You might also want to consider using specific drink mixes in order to prevent oliguria and replace any electrolytes that may have been lost during this time.

What do you see happening in the long run?

The underlying cause of oliguria is the most important factor in determining a person’s prognosis for the disorder. In the event that it is not addressed, a decreased urine output may lead to a variety of medical concerns, including the following:

hypertension

cardiac insufficiency

anaemia

malfunction of the platelets

gastrointestinal troubles

Most cases require medical care. As soon as you notice that you have oliguria, make an appointment with your primary care physician in order to formulate a treatment strategy that will be most effective for you.

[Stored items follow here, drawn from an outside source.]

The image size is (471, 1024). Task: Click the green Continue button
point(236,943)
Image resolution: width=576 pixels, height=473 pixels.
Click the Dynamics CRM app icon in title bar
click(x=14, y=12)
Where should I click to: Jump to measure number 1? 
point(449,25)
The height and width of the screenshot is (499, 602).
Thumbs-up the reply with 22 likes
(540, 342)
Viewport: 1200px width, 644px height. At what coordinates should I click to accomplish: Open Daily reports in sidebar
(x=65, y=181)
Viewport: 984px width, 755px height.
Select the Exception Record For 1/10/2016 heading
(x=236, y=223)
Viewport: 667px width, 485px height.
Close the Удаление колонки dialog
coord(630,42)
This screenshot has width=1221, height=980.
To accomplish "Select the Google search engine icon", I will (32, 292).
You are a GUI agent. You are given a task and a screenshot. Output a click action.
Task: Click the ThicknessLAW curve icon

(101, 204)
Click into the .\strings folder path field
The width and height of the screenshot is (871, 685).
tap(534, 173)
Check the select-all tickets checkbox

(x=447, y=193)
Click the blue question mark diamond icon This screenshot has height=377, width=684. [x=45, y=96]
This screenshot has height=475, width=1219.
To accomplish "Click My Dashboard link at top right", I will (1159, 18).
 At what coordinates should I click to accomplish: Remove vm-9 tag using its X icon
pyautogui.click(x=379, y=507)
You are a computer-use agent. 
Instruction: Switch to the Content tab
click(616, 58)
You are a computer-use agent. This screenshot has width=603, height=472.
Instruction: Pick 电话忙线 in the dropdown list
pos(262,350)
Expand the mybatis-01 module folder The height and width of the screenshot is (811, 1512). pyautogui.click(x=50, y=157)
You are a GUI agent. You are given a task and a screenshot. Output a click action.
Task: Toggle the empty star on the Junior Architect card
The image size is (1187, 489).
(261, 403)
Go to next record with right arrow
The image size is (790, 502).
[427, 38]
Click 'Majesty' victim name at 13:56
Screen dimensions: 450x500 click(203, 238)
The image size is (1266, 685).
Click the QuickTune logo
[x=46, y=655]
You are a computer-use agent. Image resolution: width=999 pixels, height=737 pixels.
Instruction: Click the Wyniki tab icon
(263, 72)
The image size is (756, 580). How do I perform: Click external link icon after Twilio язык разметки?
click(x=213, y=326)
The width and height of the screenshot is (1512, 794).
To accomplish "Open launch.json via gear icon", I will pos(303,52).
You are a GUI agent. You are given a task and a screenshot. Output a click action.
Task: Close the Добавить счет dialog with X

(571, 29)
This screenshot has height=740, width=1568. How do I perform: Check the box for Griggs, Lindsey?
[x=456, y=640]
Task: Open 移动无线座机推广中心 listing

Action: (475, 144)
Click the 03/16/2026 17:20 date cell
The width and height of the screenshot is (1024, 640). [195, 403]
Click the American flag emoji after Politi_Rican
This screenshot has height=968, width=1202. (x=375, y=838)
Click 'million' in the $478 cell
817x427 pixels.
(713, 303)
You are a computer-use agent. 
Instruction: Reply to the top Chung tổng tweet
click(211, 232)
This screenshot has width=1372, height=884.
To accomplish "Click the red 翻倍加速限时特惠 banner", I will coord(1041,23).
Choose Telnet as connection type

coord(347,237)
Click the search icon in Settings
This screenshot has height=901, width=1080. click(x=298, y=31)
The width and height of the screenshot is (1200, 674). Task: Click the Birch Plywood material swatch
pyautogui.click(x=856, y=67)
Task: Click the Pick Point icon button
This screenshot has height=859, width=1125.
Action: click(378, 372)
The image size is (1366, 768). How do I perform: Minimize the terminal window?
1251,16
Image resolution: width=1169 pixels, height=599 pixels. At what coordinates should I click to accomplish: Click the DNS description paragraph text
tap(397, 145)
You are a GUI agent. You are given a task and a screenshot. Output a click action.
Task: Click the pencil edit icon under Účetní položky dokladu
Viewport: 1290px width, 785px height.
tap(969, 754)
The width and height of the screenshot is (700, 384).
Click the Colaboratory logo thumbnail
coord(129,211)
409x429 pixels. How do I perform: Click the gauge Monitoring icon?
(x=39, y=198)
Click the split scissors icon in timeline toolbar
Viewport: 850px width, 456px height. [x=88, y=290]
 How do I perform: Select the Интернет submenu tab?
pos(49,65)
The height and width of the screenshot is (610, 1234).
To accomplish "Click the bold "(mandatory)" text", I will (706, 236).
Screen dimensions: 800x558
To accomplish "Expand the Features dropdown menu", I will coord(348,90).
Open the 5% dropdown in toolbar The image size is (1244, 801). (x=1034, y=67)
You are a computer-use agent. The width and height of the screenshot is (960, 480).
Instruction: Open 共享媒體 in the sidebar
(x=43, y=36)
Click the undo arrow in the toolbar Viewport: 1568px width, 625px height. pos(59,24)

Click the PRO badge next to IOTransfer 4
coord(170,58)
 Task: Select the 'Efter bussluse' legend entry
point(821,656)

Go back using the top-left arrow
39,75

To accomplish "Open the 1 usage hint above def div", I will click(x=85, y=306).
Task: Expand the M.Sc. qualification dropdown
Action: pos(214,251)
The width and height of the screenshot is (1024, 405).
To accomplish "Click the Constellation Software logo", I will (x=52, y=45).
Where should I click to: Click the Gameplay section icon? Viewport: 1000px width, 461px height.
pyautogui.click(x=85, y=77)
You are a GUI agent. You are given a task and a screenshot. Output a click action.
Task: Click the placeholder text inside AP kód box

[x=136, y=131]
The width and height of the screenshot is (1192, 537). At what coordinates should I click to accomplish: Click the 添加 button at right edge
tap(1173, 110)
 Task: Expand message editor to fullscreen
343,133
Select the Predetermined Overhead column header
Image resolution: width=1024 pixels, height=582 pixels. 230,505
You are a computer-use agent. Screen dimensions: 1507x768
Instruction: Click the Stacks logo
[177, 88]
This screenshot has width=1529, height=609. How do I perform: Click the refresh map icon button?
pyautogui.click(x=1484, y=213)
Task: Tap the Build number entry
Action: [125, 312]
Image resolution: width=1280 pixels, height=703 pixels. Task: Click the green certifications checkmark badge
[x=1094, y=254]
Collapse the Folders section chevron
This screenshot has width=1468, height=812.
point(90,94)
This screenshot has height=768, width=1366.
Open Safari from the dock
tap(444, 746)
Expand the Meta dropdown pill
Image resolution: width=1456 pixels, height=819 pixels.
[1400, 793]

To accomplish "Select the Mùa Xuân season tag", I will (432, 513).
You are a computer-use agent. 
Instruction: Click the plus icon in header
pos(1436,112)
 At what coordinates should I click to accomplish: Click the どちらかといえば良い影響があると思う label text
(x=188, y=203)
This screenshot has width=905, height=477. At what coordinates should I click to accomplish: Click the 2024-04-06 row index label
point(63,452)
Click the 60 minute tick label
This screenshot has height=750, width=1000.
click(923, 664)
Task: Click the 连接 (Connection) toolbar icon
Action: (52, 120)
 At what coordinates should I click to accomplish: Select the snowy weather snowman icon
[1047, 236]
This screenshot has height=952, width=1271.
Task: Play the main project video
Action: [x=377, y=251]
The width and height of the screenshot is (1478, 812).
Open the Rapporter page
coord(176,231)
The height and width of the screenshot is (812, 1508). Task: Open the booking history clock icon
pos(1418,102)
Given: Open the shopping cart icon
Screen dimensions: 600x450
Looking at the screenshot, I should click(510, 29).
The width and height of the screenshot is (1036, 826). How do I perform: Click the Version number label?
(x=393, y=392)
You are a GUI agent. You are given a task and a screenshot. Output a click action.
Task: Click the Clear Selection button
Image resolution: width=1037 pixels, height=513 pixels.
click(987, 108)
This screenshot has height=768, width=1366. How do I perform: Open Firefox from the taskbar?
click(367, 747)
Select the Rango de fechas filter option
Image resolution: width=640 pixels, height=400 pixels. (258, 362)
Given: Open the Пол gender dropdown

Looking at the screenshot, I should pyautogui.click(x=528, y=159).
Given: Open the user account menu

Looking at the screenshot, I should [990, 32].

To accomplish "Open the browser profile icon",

What measures can I take to avoid oliguria?

When it is caused by a medical problem, there is typically no way to prevent a decrease in the amount of pee that is produced. On the other hand, dehydration is by far the most common reason for this symptom. By drinking enough fluids on a consistent basis, you can prevent yourself from being dehydrated.

If you have a fever, diarrhoea, or any other illness, you should be sure to increase the number of fluids you consume. You might also want to consider using specific drink mixes in order to prevent oliguria and replace any electrolytes that may have been lost during this time.